So you whip into the drugstore parking lot to pick up a prescription and there are no spaces, except for several marked for handicapped motorists.
You will only be in the store very briefly, you tell yourself, and there are other disabled spaces available, so you take one of those reserved spaces. But you emerge, prescription in hand, a few minutes later to find a parking enforcement officer writing you a ticket.
The fine for that “infraction” is $250, but when you write a check to pay the ticket you will learn that the Legislature and other authorities have added a raft of surcharges for various purposes to all traffic offenses, from courthouse construction to DNA testing and emergency medical services.
The final tally is $1,104, one of the highest “bails” for the hundreds of traffic infractions, and much higher than many that could cause injury.
Proportionately, however, some are even higher. A $35 ticket for driving even 1 mph over the 65-mph highway speed limit, for example, expands to $237 with all the add-ons.
A middle-class motorist may grumble, write the check and keep on driving. But for the 9 million Californians who live in poverty, according to the U.S. Census Bureau, a $237 ticket is a real hardship, and if it’s ignored, the fines escalate, and a delinquent motorist often loses his or her driver’s license and very possibly a job.
It exemplifies two syndromes – the arbitrary, almost predatory nature of traffic fines, and the tendency toward punishments that violate bedrock notions of fairness.

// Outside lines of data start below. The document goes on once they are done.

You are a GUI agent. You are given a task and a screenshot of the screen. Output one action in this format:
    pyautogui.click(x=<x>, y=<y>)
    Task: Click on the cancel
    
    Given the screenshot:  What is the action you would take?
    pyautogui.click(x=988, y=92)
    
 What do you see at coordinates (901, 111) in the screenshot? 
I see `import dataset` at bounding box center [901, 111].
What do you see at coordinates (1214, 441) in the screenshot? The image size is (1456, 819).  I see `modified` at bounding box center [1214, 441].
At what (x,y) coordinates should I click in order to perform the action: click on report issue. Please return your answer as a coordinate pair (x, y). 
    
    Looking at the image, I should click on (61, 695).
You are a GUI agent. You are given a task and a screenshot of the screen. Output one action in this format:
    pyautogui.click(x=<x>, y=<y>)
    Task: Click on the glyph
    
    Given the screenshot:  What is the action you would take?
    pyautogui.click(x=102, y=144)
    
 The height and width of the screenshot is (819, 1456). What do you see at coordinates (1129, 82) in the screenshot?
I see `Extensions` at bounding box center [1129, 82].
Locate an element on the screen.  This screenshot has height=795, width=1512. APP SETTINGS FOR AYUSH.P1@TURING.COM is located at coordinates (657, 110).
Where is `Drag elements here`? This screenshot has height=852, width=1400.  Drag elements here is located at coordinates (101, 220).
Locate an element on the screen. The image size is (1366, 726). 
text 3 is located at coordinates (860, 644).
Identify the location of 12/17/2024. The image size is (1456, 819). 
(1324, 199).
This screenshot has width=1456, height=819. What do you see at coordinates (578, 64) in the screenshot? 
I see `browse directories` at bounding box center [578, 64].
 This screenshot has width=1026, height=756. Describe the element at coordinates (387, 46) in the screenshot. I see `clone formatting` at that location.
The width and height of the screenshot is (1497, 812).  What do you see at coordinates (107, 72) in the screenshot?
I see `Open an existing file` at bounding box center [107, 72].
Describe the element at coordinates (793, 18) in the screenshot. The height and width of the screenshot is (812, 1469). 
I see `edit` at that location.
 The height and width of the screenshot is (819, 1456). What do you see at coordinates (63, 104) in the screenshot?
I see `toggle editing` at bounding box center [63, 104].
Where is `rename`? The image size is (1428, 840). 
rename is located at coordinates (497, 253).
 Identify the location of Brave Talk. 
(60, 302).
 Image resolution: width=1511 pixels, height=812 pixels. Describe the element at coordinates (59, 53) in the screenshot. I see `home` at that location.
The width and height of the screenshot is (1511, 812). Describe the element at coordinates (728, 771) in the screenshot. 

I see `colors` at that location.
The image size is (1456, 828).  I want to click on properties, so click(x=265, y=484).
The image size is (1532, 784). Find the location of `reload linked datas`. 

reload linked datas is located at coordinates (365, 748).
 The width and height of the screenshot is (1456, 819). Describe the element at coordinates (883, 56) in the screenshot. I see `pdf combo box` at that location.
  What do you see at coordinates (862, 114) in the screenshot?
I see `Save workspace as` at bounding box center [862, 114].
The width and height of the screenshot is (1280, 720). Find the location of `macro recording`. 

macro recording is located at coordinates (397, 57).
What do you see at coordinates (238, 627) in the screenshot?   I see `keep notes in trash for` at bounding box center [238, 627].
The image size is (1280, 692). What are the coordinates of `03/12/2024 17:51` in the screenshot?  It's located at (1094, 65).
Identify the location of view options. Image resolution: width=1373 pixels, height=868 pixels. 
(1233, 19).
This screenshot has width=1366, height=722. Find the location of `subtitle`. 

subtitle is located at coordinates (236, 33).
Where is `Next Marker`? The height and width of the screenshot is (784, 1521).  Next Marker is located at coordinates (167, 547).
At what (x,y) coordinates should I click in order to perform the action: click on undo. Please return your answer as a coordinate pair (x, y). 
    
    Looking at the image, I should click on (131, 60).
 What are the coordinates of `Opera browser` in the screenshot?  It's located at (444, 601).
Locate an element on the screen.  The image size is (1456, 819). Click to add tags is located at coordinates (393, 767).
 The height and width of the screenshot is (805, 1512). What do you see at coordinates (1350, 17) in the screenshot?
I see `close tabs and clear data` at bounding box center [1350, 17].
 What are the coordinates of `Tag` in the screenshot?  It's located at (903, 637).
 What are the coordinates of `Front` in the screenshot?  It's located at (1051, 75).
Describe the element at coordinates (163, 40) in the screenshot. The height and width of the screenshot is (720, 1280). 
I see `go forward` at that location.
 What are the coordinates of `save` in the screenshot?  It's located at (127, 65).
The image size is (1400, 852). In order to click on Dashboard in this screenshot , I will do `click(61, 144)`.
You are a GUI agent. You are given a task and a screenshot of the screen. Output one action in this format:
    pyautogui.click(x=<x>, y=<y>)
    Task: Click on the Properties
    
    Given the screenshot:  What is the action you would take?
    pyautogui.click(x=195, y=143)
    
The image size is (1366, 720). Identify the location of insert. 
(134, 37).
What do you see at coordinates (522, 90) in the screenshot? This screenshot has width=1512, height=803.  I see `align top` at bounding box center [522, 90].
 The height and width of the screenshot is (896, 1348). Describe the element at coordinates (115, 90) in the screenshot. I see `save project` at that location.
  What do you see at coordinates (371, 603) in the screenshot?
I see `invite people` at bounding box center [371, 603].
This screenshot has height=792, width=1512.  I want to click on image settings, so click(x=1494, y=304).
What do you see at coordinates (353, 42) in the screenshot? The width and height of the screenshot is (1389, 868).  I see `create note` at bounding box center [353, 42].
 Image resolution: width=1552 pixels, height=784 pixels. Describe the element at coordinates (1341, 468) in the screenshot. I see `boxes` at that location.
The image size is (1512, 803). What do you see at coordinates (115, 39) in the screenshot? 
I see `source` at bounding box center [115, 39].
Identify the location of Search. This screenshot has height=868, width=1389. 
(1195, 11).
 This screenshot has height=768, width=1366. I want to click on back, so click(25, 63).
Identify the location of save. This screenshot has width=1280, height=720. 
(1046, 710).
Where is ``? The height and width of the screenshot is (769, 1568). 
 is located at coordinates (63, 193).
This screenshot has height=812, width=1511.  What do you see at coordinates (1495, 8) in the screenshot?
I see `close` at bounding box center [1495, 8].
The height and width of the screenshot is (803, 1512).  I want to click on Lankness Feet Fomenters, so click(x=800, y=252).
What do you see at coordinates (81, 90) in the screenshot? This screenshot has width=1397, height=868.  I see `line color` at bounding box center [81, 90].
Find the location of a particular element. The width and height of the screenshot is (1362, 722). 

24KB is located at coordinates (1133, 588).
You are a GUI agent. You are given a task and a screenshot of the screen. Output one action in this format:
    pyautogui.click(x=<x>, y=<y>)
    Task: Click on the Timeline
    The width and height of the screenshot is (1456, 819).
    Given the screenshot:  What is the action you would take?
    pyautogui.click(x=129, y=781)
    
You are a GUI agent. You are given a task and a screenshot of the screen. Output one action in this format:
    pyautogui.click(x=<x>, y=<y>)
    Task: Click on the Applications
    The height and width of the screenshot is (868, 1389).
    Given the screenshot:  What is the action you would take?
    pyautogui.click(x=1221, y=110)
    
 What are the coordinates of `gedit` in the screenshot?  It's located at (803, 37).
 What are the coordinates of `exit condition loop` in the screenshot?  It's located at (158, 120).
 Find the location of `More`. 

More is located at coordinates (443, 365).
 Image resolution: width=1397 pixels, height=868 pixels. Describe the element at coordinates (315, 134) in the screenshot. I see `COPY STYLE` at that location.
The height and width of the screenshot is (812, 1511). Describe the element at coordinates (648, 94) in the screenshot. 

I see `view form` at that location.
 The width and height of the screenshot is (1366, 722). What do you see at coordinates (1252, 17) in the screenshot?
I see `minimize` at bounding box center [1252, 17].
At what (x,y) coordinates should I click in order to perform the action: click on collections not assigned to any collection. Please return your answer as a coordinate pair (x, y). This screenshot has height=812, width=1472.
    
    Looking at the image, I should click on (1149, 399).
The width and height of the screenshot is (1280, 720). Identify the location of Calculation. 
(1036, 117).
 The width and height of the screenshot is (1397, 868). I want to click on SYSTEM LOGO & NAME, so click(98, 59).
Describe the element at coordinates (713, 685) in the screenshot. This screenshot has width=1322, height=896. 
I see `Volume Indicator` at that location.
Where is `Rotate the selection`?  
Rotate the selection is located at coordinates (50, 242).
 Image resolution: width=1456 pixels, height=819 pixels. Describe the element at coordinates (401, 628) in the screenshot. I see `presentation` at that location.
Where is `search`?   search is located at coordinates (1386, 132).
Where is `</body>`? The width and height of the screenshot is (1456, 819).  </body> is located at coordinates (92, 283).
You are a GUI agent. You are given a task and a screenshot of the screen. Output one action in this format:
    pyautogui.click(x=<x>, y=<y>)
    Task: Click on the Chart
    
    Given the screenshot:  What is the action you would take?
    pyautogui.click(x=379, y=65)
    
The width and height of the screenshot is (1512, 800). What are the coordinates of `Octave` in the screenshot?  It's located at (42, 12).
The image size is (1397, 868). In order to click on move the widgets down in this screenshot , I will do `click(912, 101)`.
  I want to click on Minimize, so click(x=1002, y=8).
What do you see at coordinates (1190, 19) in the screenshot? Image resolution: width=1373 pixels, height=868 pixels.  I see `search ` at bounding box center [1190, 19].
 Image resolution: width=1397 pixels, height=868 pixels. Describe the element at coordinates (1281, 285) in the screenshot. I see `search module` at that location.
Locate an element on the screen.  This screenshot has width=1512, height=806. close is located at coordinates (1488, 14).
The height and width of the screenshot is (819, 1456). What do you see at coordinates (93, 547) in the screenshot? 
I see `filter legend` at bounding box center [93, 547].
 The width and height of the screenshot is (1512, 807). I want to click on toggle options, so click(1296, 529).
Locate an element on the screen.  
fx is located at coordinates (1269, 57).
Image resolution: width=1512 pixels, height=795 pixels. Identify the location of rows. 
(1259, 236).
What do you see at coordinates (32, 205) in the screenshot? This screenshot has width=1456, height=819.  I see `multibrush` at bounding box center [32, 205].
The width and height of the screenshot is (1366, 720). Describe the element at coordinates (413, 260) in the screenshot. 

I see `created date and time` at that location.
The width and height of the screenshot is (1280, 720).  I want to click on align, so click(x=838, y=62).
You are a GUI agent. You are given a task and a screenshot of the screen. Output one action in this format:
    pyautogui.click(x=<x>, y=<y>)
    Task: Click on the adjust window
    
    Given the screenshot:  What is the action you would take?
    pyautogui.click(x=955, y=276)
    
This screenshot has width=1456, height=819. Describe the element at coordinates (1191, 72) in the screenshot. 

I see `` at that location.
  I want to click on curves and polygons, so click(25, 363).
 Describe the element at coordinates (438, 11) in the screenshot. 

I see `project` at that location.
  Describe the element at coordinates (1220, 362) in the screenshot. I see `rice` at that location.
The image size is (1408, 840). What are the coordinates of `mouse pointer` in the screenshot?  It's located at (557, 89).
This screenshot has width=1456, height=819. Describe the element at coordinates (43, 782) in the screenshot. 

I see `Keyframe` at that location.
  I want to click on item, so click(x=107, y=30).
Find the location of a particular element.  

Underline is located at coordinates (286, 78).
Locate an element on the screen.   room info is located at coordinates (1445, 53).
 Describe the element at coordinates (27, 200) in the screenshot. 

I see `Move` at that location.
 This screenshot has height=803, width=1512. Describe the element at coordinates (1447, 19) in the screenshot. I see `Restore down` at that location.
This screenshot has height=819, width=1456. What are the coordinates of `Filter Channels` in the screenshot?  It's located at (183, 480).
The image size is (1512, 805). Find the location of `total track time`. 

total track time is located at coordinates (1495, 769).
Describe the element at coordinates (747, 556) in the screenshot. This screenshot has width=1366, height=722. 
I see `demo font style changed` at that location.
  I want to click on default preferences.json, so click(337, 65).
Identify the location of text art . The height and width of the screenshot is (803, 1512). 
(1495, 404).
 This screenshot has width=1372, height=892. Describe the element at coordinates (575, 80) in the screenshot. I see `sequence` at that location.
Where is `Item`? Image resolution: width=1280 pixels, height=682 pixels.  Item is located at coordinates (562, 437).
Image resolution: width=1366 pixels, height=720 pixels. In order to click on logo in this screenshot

Gov. Jerry Brown has become a critic of piling ever-larger, punitive surcharges on traffic fines, vetoing those he considers excessive.
“I have found even a $50 ticket unpleasant enough,” he wrote in rejecting one such bill three years ago. “Upping the fines may satisfy the punitive instincts of some, but I severely doubt that it will further reduce violations.”
Terming traffic court a “hellhole of desperation” for poor motorists, Brown proposes a partial amnesty to allow millions of drivers to clean up their records and either avoid or cancel life-altering license suspensions.
In the same spirit of defending civil liberties, legislators are proposing measures that would reform the practice among law enforcement groups of placing individuals in databases of criminal gang members, often without their knowledge, and curb the appetite of police and prosecutors to seize property of those suspected of crimes, but not yet convicted.
It may be convenient for authorities to pile on traffic ticket surcharges, label someone a gang member or seize property. The latter may even be profitable for law enforcement agencies when they convert seized property into cash.
But such actions violate our hard-won rights to due process, and Brown and the authors of those other reform bills deserve credit for defending those rights.